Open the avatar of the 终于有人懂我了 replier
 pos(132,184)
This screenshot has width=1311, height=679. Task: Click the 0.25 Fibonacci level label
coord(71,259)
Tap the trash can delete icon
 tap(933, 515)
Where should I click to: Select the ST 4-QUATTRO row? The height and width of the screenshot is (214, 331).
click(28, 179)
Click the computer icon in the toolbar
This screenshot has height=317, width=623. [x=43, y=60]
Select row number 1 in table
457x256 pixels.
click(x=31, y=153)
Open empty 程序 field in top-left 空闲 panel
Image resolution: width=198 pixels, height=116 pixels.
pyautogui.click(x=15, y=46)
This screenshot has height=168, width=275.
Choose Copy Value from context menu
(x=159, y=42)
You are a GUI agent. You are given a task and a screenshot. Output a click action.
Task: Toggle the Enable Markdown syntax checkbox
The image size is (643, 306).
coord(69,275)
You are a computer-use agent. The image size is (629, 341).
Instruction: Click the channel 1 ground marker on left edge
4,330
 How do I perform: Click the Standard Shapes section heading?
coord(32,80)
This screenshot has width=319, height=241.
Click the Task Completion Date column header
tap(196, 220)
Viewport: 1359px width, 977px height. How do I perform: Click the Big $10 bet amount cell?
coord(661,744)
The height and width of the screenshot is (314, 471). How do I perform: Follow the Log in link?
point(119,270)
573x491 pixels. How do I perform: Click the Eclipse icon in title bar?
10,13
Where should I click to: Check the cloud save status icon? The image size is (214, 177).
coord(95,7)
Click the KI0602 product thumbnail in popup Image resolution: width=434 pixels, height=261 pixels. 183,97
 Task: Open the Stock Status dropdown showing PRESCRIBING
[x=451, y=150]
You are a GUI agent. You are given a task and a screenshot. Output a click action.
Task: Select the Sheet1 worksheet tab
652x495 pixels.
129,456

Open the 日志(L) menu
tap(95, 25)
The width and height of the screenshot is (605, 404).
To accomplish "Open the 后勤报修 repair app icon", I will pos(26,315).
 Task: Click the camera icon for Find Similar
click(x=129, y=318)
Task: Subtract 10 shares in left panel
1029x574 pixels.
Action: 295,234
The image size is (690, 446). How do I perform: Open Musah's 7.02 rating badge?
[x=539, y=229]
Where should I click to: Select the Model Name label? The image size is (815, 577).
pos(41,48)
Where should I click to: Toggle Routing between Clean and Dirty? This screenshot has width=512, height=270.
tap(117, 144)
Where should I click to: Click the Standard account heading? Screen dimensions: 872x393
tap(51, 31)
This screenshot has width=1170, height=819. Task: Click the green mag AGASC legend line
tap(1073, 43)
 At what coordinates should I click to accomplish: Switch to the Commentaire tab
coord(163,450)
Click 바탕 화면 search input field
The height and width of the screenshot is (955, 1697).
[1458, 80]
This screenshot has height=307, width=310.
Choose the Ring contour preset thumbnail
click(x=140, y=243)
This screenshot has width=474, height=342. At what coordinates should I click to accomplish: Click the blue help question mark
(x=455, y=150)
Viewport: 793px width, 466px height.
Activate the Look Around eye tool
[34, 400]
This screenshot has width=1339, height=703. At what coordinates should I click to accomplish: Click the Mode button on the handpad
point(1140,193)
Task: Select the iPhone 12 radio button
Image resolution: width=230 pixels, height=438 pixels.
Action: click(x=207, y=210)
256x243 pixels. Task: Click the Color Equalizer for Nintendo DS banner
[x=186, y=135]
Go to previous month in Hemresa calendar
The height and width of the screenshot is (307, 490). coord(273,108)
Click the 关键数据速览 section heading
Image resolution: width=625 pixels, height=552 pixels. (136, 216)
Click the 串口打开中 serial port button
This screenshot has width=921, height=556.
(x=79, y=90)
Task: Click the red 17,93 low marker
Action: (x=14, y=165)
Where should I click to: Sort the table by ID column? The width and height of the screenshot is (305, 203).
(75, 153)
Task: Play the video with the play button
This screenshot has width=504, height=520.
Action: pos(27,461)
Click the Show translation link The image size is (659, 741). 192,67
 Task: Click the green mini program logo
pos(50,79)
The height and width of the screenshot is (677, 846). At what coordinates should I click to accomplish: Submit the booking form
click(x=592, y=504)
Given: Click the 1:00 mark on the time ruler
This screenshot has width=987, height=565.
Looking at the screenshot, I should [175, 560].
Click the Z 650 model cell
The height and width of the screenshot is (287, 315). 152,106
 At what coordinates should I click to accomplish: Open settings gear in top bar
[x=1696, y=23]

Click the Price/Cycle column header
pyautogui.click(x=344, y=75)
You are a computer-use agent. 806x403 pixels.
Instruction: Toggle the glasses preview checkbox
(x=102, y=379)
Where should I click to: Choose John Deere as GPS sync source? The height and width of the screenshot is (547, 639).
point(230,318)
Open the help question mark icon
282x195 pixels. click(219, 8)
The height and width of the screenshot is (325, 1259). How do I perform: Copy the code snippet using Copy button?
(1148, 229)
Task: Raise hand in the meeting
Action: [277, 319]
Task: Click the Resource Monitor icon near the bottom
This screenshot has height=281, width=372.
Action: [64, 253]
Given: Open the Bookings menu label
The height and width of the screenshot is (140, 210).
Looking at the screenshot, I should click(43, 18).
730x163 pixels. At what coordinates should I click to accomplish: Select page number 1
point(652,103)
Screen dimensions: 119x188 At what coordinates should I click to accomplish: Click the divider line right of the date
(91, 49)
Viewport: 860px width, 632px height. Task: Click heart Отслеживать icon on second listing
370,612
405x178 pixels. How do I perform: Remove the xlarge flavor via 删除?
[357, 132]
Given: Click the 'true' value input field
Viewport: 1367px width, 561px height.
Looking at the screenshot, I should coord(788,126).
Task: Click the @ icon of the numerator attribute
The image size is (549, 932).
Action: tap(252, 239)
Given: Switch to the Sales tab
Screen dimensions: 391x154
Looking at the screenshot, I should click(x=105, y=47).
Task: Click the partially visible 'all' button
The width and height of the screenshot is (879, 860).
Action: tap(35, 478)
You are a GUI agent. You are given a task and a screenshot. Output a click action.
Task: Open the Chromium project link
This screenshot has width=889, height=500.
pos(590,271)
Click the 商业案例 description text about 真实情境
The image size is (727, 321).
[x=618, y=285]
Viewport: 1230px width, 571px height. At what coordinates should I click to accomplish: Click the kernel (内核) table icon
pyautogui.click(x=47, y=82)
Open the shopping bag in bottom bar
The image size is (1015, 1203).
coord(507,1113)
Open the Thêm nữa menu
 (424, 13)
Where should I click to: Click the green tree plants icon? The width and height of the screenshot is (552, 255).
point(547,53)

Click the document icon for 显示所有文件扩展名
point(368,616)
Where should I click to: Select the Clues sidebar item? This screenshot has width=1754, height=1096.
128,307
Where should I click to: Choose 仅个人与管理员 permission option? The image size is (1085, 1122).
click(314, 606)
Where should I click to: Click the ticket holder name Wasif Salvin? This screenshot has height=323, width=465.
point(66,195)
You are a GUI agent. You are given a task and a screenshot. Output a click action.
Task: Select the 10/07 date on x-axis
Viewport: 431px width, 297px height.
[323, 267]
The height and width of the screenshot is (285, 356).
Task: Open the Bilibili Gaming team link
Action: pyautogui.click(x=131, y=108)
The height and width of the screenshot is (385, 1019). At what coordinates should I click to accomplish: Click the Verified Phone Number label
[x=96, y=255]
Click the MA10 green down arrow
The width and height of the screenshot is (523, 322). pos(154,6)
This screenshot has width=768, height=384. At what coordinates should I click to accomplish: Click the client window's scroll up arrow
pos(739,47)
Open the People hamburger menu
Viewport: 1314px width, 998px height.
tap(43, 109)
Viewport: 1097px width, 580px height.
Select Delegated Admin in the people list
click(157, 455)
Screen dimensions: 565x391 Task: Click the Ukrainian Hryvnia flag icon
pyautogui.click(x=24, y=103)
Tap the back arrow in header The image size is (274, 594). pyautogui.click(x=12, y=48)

*Your task*:
Include both ends. Return the line holding "Screen dimensions: 565x391" and all lines after it in the records above, exactly as written.

*Written reply*:
Screen dimensions: 565x391 Task: Click the Ukrainian Hryvnia flag icon
pyautogui.click(x=24, y=103)
Tap the back arrow in header The image size is (274, 594). pyautogui.click(x=12, y=48)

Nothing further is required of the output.